Dataset records:

-*-

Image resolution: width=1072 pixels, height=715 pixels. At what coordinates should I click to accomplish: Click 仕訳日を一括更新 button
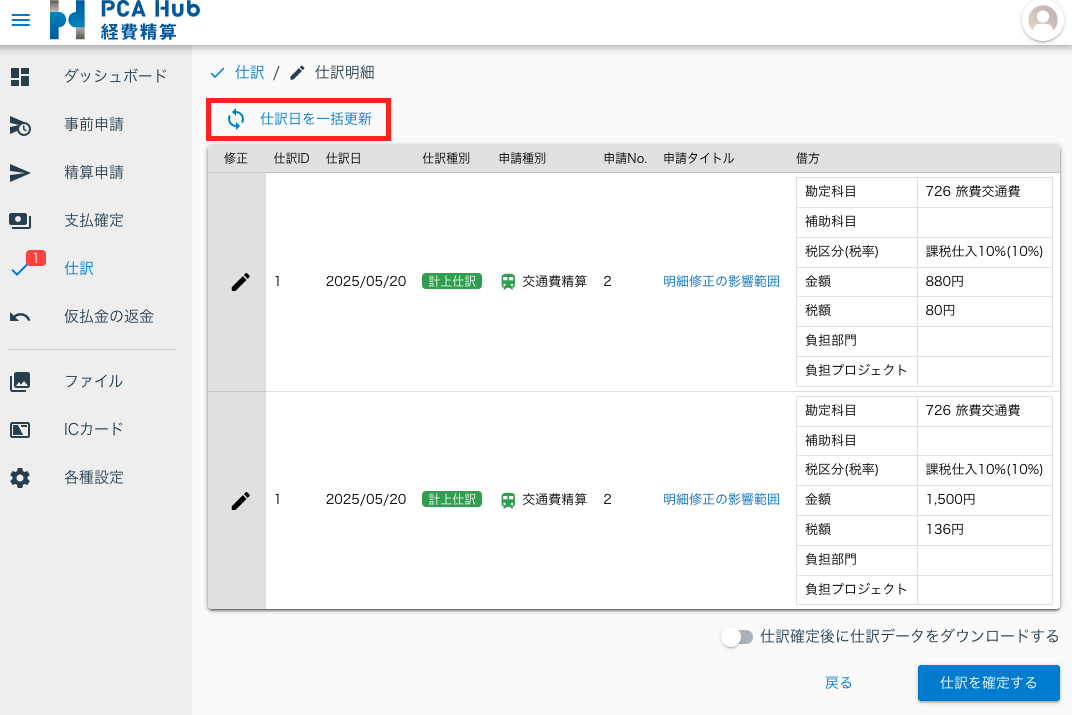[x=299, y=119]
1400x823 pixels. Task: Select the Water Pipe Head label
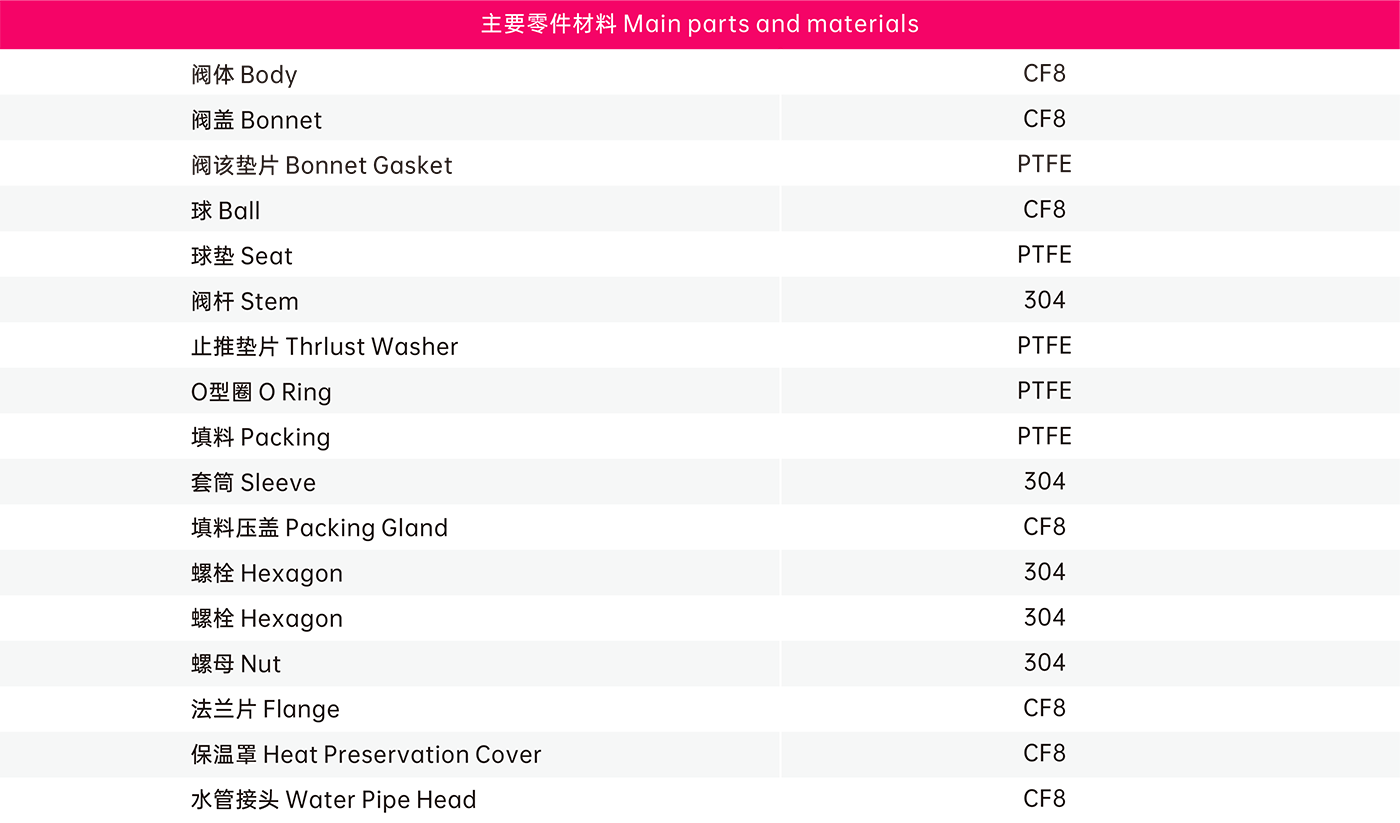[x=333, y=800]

-*-

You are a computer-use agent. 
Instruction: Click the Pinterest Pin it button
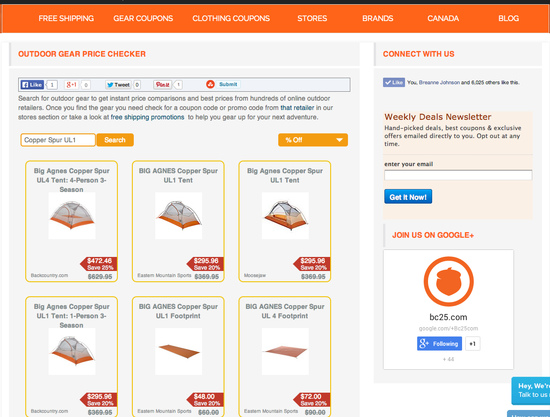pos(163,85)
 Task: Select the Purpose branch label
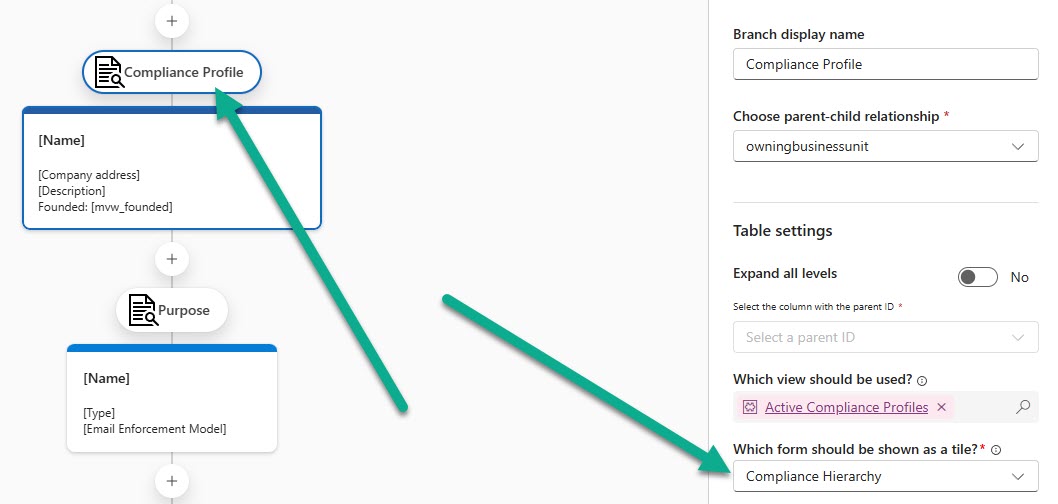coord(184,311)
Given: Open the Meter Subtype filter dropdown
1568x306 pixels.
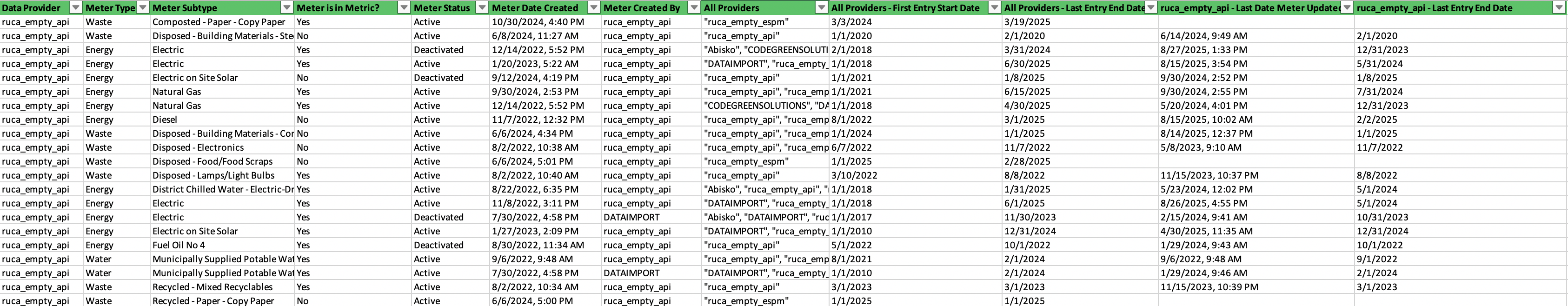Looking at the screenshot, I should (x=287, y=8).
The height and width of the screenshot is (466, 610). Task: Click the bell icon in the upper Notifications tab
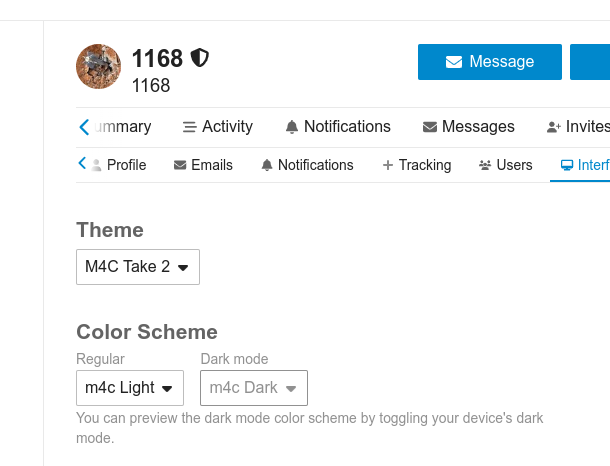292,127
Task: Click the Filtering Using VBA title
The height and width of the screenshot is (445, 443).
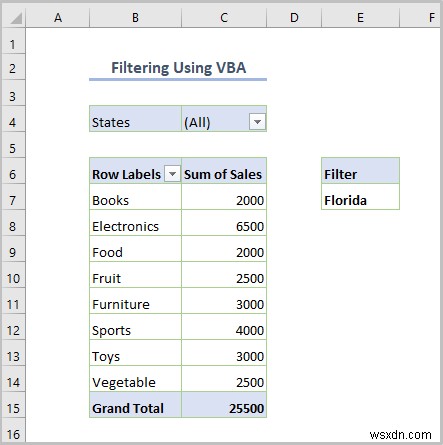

-*-

Required task: Reproduce the records that run from the line containing "Given: Open the Meter Subtype filter dropdown" through the line containing "The height and width of the screenshot is (445, 443).", including both of those lines, and leave the pictures out of your answer.

Solution below:
Given: Open the Meter Subtype filter dropdown
1568x306 pixels.
Looking at the screenshot, I should (x=287, y=8).
The height and width of the screenshot is (466, 610). Task: Click the bell icon in the upper Notifications tab
292,127
Task: Click the Filtering Using VBA title
The height and width of the screenshot is (445, 443).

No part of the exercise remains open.